*Supplied data*.
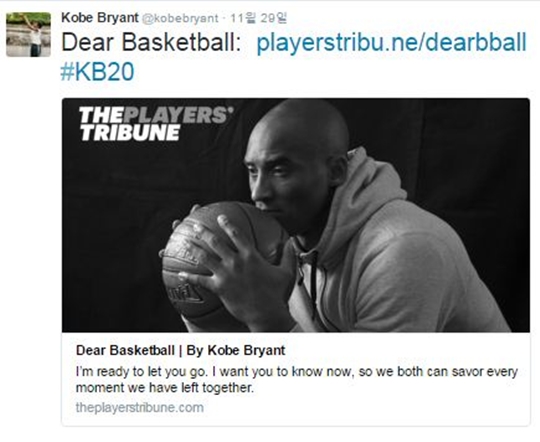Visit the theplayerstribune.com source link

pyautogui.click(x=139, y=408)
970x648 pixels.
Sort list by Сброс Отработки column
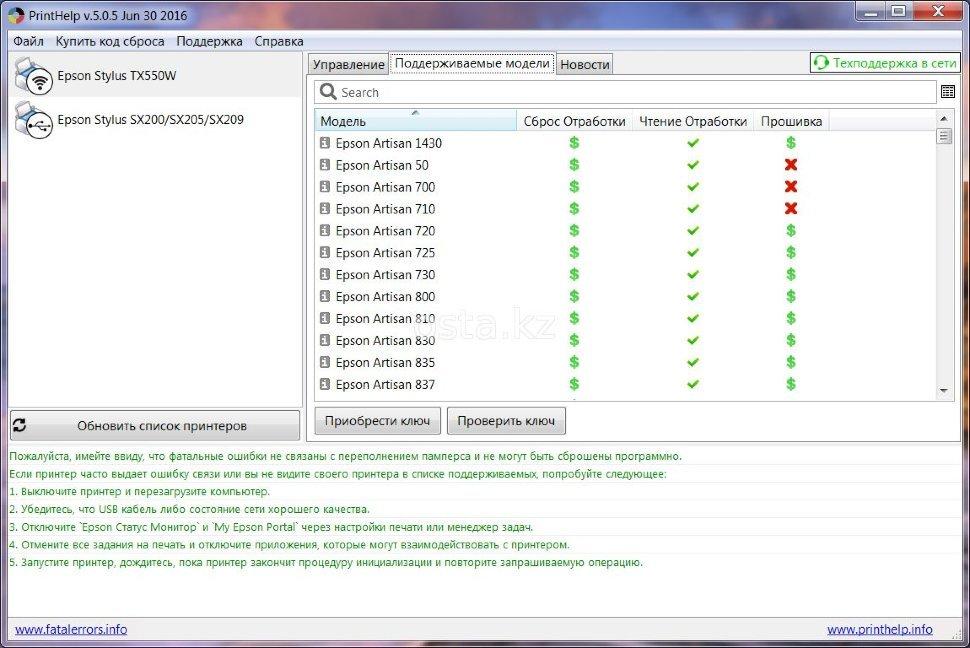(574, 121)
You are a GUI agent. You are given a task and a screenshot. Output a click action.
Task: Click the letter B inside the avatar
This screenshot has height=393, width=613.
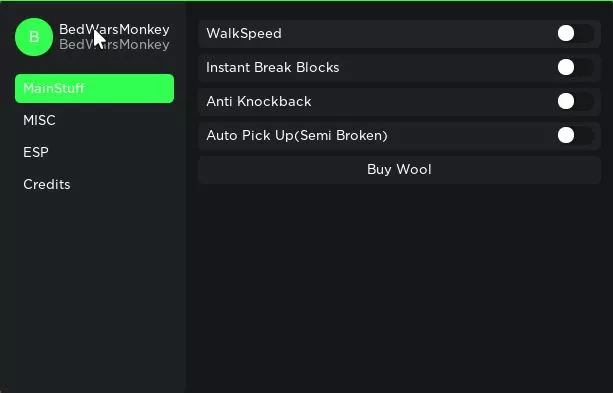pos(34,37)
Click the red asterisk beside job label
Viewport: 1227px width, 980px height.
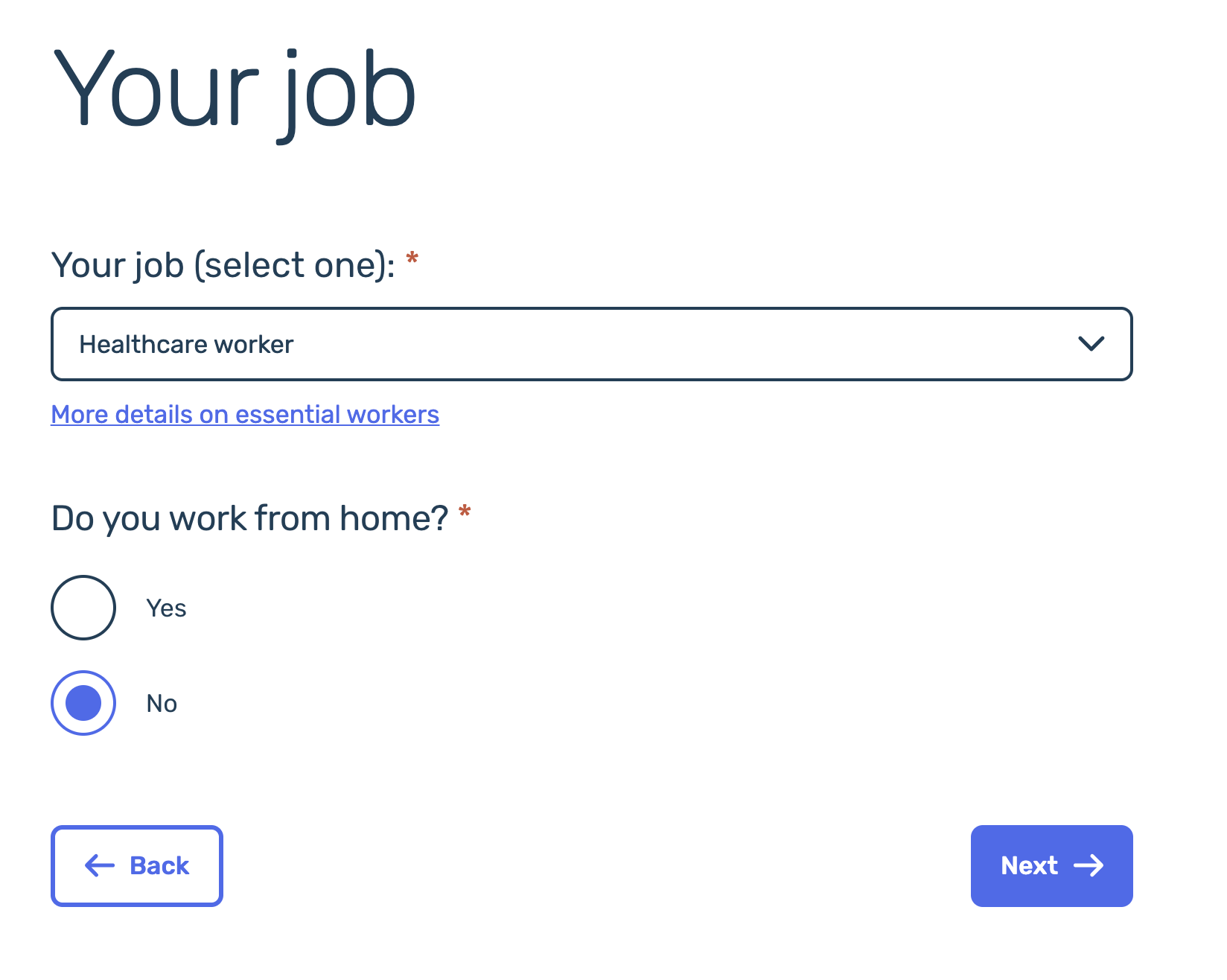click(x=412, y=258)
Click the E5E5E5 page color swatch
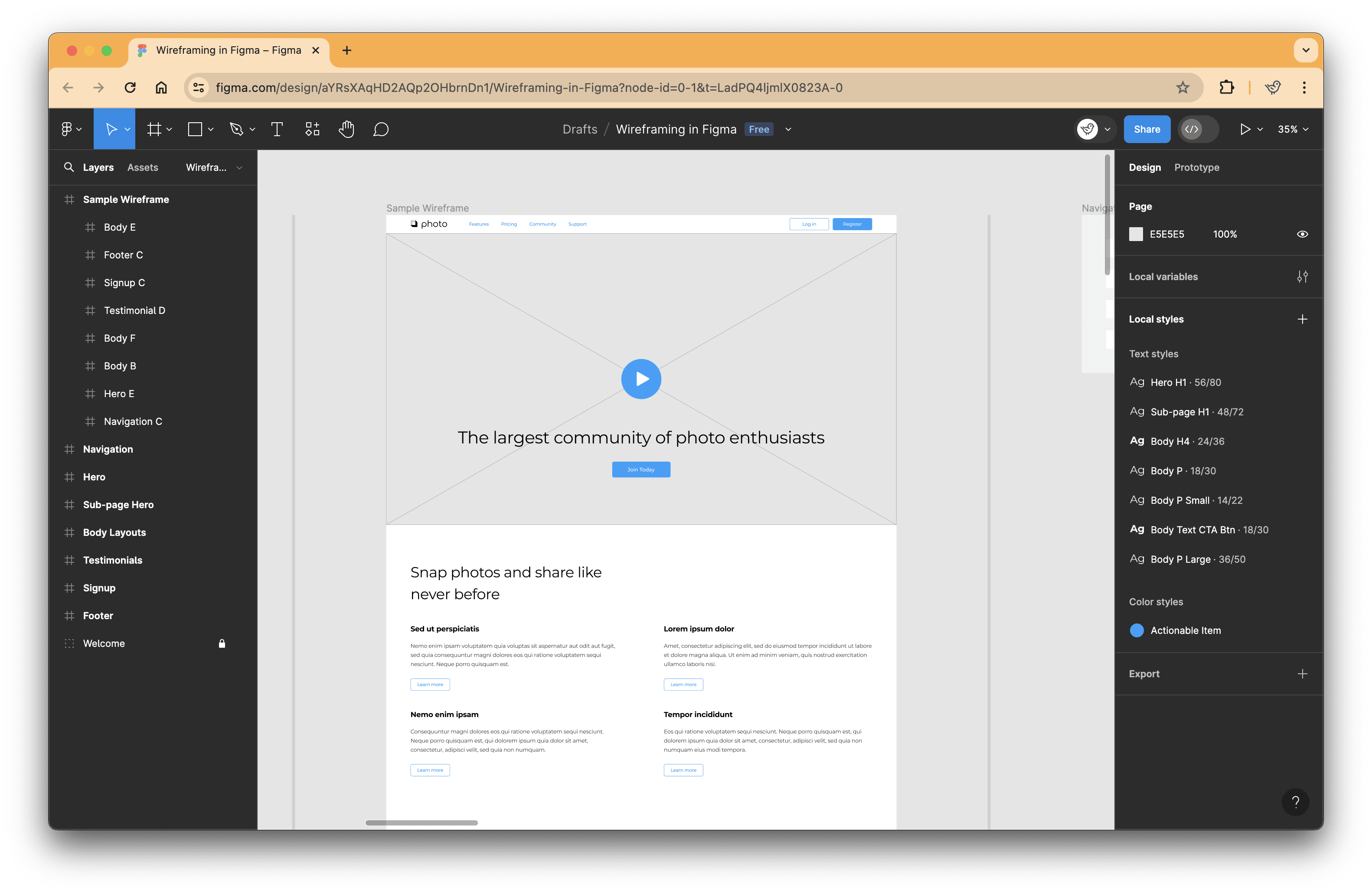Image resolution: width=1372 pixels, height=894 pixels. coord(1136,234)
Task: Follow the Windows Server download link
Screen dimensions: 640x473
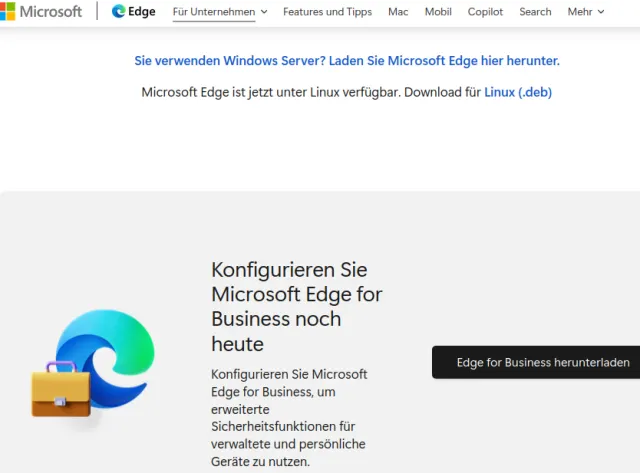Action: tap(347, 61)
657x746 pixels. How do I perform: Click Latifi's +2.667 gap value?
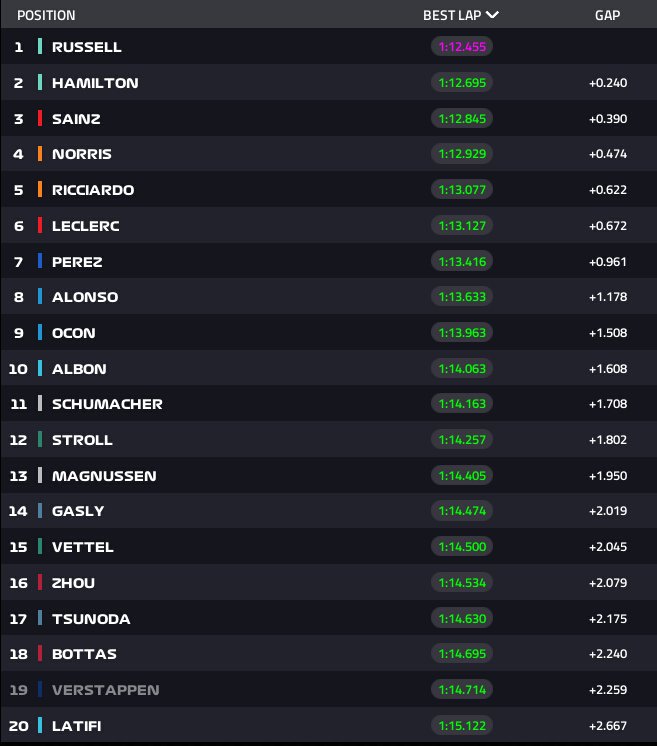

*Task*. From the records above, output the lines as a Markdown table with the columns Row and Line. Begin at the line that has "You are a GUI" and stop after the line that has "Action: tap(347, 61)", skipping blank lines and leaving out the pictures.

*Result below*.
| Row | Line |
|---|---|
| 1 | You are a GUI agent. You are given a task and a screenshot. Output a click action. |
| 2 | Task: Click the letter B inside the avatar |
| 3 | This screenshot has height=393, width=613. |
| 4 | pos(34,37) |
| 5 | Click the red asterisk beside job label |
| 6 | Viewport: 1227px width, 980px height. |
| 7 | click(x=412, y=258) |
| 8 | Click the E5E5E5 page color swatch |
| 9 | Image resolution: width=1372 pixels, height=894 pixels. coord(1136,234) |
| 10 | Task: Follow the Windows Server download link |
| 11 | Screen dimensions: 640x473 |
| 12 | Action: tap(347, 61) |